Follow-up of patients with previous negative biopsies included dosage of PSA and clinical visits according to physician's preference. Rebiopsy is recommended in presence of a rapid rise in serum PSA and at some point after diagnosis of ASAP.

Some patients with a previous negative biopsy underwent to a second biopsy the our urology clinic.

Concerning the role of uPSA in predicting outcome of a repeat biopsy, additional results were added in section 3.1.9 and Table 10.

Briefly, uPSA displayed a good capability in predicting the outcome of a second biopsy in men with a previous negative prostate biopsy.

 

  1. Try to stratify patients according to the PSA level (4-10 and 10-20 and 20<) and to analyze the relations between serum PSA level and urinary PSa levels? In which categorical groups did the urinary PSA had higher diagnostic efficacy ?

 

New results were added in section 3.1.6 and resumed in Table 5.

Briefly, men in Cohort A were divided into three groups, 51 with serum PSA level ≤4 ng/mL, 238 with serum PSA level >4.1 ng/ml and <10 ng/mL, 59 with serum PSA level >10.1 ng/ml and <25 ng/mL. The urinary PSA levels were compared between men with Non-cancer  and patients with csPCa. ROC analysis for uPSA in men with sPSA between 0-4 ng/ml, 4.1-10 ng/ml and 10.1-25 ng/ml were conducted. The AUCs were 0.602, 0.683 and 0.792, respectively.

No correlation between urinary and serum PSA were observed in each group.

 

  1. Was the urinary PSa influenced by the body composition such as BMI? Try to stratify the patients’ urinary PSA level into the BMI subgroups.
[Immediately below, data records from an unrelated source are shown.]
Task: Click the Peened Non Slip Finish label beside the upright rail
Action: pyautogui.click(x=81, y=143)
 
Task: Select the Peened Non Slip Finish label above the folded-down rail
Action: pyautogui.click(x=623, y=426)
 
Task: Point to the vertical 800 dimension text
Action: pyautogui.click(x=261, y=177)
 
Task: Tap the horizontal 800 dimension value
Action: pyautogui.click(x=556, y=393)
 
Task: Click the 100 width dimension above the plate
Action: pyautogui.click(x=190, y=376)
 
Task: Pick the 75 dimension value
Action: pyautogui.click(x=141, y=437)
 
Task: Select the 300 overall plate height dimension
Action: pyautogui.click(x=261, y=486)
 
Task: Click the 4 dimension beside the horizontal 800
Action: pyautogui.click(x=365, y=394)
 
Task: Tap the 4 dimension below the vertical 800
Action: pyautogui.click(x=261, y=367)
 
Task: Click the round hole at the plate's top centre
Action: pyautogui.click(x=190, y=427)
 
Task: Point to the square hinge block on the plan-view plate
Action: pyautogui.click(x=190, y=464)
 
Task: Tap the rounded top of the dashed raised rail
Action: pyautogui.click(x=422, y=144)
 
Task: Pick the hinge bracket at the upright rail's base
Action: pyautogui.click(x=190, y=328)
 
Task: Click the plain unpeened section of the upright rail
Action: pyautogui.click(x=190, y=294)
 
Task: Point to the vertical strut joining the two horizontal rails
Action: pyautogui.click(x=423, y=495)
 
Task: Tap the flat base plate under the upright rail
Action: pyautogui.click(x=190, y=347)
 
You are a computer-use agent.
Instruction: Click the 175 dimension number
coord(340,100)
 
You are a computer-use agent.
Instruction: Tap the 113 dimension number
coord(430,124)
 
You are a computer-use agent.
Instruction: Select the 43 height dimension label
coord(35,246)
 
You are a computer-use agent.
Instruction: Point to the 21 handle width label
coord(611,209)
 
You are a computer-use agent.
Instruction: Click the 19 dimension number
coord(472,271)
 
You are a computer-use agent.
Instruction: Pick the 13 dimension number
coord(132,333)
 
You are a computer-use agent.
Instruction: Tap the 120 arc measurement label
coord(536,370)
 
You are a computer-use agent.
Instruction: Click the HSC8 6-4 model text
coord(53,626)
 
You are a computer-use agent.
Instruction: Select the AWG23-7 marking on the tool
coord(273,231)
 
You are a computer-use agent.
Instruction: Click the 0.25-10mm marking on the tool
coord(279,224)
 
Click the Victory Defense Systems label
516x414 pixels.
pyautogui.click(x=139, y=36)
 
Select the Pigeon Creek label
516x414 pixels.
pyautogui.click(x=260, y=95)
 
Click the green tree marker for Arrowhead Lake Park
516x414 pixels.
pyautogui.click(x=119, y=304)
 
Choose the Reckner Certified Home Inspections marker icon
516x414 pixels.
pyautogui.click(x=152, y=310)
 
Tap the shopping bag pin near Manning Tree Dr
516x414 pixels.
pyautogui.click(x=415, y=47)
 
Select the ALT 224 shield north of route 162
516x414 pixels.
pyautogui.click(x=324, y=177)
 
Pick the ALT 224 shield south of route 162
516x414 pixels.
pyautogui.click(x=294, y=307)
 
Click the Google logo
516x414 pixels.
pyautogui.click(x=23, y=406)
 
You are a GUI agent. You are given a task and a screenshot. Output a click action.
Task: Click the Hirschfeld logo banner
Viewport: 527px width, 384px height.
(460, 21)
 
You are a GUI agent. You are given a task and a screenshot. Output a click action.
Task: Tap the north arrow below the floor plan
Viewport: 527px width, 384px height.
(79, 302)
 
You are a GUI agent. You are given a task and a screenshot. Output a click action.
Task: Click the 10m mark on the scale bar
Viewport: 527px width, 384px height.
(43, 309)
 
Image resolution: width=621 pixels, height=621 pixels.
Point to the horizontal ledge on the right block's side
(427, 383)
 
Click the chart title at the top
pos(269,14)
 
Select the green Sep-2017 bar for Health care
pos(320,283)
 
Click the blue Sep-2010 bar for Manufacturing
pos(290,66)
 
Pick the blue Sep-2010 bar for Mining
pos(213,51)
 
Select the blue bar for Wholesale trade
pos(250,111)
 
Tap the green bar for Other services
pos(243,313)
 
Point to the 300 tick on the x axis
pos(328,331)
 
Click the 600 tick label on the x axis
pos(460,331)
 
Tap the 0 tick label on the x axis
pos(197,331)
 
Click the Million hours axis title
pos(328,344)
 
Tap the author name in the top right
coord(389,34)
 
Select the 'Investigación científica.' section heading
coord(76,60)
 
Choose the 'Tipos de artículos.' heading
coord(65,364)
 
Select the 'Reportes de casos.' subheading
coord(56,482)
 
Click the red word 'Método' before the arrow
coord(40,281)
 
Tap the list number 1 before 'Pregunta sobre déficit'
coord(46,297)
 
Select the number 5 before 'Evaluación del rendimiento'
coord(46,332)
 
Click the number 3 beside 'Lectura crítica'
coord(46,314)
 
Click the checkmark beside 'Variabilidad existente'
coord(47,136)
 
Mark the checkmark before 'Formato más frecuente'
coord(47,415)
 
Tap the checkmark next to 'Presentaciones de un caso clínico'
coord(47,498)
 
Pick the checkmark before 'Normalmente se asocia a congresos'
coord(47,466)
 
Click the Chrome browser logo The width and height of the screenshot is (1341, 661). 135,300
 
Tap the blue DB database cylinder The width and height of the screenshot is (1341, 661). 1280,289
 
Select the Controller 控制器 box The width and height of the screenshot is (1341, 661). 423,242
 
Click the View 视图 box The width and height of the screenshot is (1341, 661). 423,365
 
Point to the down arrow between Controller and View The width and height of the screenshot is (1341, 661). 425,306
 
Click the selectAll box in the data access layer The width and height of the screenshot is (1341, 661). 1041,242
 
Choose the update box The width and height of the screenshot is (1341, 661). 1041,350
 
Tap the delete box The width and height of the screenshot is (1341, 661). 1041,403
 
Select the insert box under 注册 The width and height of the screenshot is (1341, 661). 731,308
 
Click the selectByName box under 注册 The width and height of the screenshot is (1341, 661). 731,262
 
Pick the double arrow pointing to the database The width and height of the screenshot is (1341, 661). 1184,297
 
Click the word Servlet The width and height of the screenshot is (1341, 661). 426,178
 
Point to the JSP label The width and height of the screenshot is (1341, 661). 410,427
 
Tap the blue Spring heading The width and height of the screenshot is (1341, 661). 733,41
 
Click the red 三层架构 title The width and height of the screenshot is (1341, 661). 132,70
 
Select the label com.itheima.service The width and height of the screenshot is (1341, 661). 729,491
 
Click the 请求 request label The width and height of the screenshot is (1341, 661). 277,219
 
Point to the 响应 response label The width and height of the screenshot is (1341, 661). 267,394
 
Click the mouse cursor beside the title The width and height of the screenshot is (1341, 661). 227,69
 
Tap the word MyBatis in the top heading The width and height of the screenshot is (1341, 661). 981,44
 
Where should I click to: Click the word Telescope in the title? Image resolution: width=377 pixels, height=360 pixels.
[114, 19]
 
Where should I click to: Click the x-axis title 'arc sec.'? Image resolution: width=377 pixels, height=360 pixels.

Thank you for your suggestion. Unfortunately we don’t have information about of BMI. We will definitely keep it in consideration for future studies.

 

  1. The urine sample is influence by many factors such as colleting time and fluid intake. How did the authors control the fluid intake and sample collection time such as first morning sample. Did the urinary PSA differ according to the time of collection of urinary sample?

Urine samples were collected in the morning during the urological examination in which the prostate biopsy was performed.

Urine were collected after a prostate massage by which prostate secretions were pushed directly into the urethra and flushed out of the body on urination.

Based on the literature the recovery of prostate contents in urine is dependent on prostate manipulation. We have observed that in the absence of prostate massage, PSA is detectable at low levels, both in patients and in healthy donors.

PSA concentration was evaluated in first catch urine immediately after prostate massage and fixed volume of urine (30 ml) were collected. For this reason the amount of uPSA reported was not dependent on fluid intake.